Some emirates have more forward-thinking emirs. Qatar is not one of them.


----------



## Danm2501 (Jun 22, 2009)

There's no chance in hell the English fans aren't not going to drink, our football team sucks, so they're going to want to get fucked up. That's the way it works. They pay thousands of pounds to go to obscure countries and watch our team suck shit, they're going to drunk copious amounts of alcohol, there's no stopping them. However, I can see why Fifa picked Qatar, the whole building temporary stadia, then knocking them all down and giving the raw materials to African villages made sense for FIFA's image. Other than that reasoning it's awful though, why didn't the Aussie's think of that? They need something to go well for them, The Ashes certainly isn't. (Banter aimed at UFC_Owns)


----------



## UFC_OWNS (Jul 7, 2010)

Danm2501 said:


> There's no chance in hell the English fans aren't not going to drink, our football team sucks, so they're going to want to get fucked up. That's the way it works. They pay thousands of pounds to go to obscure countries and watch our team suck shit, they're going to drunk copious amounts of alcohol, there's no stopping them. However, I can see why Fifa picked Qatar, the whole building temporary stadia, then knocking them all down and giving the raw materials to African villages made sense for FIFA's image. Other than that reasoning it's awful though, why didn't the Aussie's think of that? They need something to go well for them, The Ashes certainly isn't. (Banter aimed at UFC_Owns)

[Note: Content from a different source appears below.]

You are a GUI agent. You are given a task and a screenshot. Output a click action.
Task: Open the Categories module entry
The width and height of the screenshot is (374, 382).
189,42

were losing 1-0 we'll be alright, and seriously when was the last time you said hey do you know whats a great place to have a great holiday? usa? nope. Australia? nope. England? nope. New Zealand? nope. Spain? nope. thats right Qatar!!!!


----------



## Danm2501 (Jun 22, 2009)

It's being rumoured that Shane Warne is going to return, you know it's going badly when you're considering wheeling a 41 year old way past his prime leggie out of retirement to try and salvage things. That's how bad your spin options are currently. Xavier Doherty, a man picked purely because he happens to release the ball with his left hand, which meant he'd be guaranteed to get KP out cheaply, bowled awfully. He did get Pietersen out, but that was after he'd added over 200 runs to the board. Johnson is shot technically and mentally. Bollinger bowled horrendously. Ryan Harris looks like your only good bowler ATM, and he's almost as injury prone as Shaun Tait. Then there's the batting. Hussey's in superb form, Watson's been looking good but he doesn't know how to score centuries, and after that it's not looking promising at all. Katich is injured, Ponting can't buy a century, Clarke is struggling with his back and also in poor form, and the less said about Marcus North the better. North would be best off batting 8 and being your frontline spinner, he's surely a better option than Xavier Doherty. Australia look done, The Ashes are going to be coming back with England, you know it


----------



## UFC_OWNS (Jul 7, 2010)

even if you weren't lying through your teeth i dont care because the 2011 rugby world cup is ours haha


----------



## Soojooko (Jun 4, 2009)

With the way world politics and oil dependency is going, I very much doubt Qatar will even exist come 2022.


----------



## limba (Jul 21, 2009)

Danm2501 said:


> *There's no chance in hell the English fans aren't not going to drink, our football team sucks, so they're going to want to get fucked up. That's the way it works. They pay thousands of pounds to go to obscure countries and watch our team suck shit, they're going to drunk copious amounts of alcohol, there's no stopping them. *However, I can see why Fifa picked Qatar, the whole building temporary stadia, then knocking them all down and giving the raw materials to African villages made sense for FIFA's image. Other than that reasoning it's awful though, why didn't the Aussie's think of that? They need something to go well for them, The Ashes certainly isn't. (Banter aimed at UFC_Owns)


LOL!

They will have to improvise.

Fill empty bottles of Coke or Pepsi with alcohol...or stuff like that!
They'll find a way! :thumb02:


----------



## Rygu (Jul 21, 2008)

Soojooko said:


> With the way world politics and oil dependency is going, I very much doubt Qatar will even exist come 2022.


This. I agree with this.


----------